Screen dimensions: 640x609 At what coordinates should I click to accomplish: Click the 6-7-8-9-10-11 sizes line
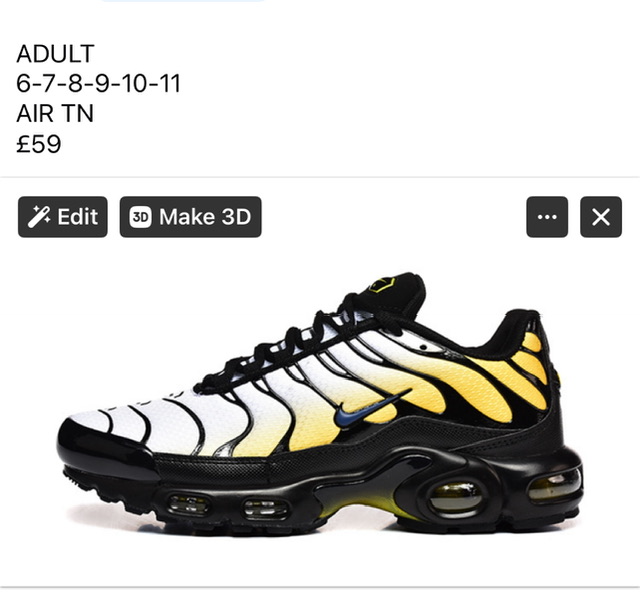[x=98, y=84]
####################
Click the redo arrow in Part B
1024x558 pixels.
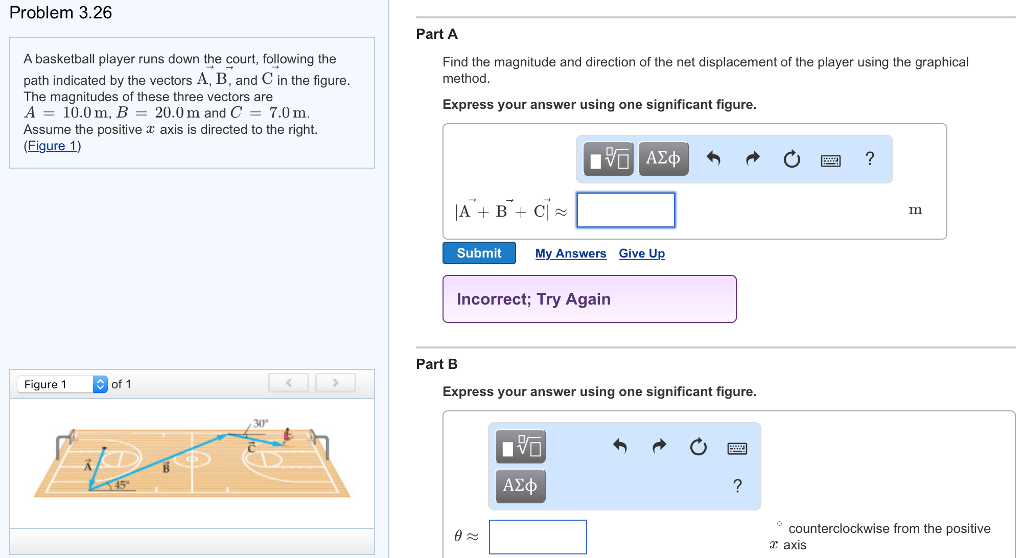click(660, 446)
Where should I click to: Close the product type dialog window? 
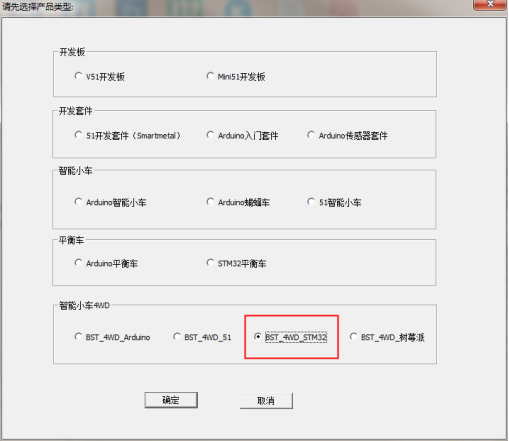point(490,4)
####################
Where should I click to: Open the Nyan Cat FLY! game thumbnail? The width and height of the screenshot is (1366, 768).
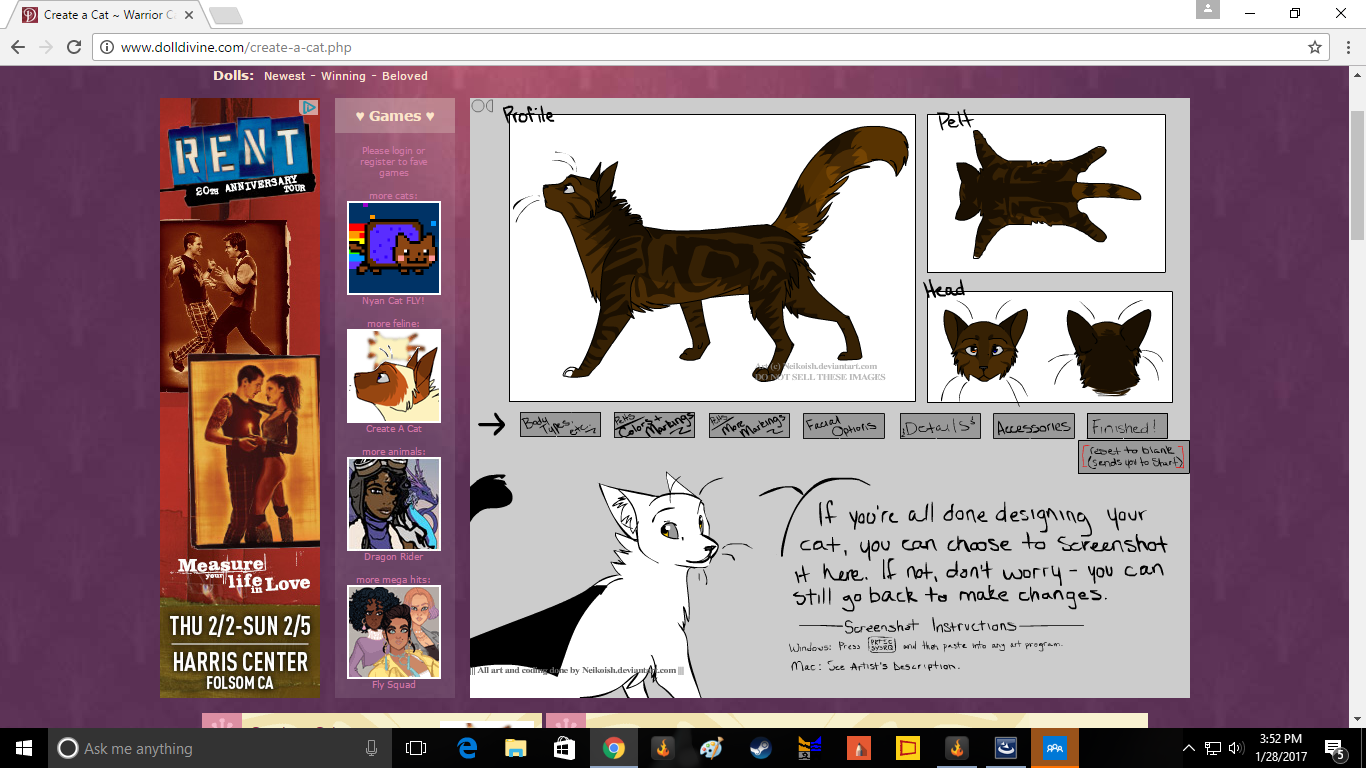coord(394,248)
####################
> **SHORT TASK**
Return verbatim the material starting with the line containing "Where should I click to: Close" and continuing through the line containing "point(490,4)", both included, without any pictures.

> **ANSWER TO THE EXERCISE**
Where should I click to: Close the product type dialog window? 
point(490,4)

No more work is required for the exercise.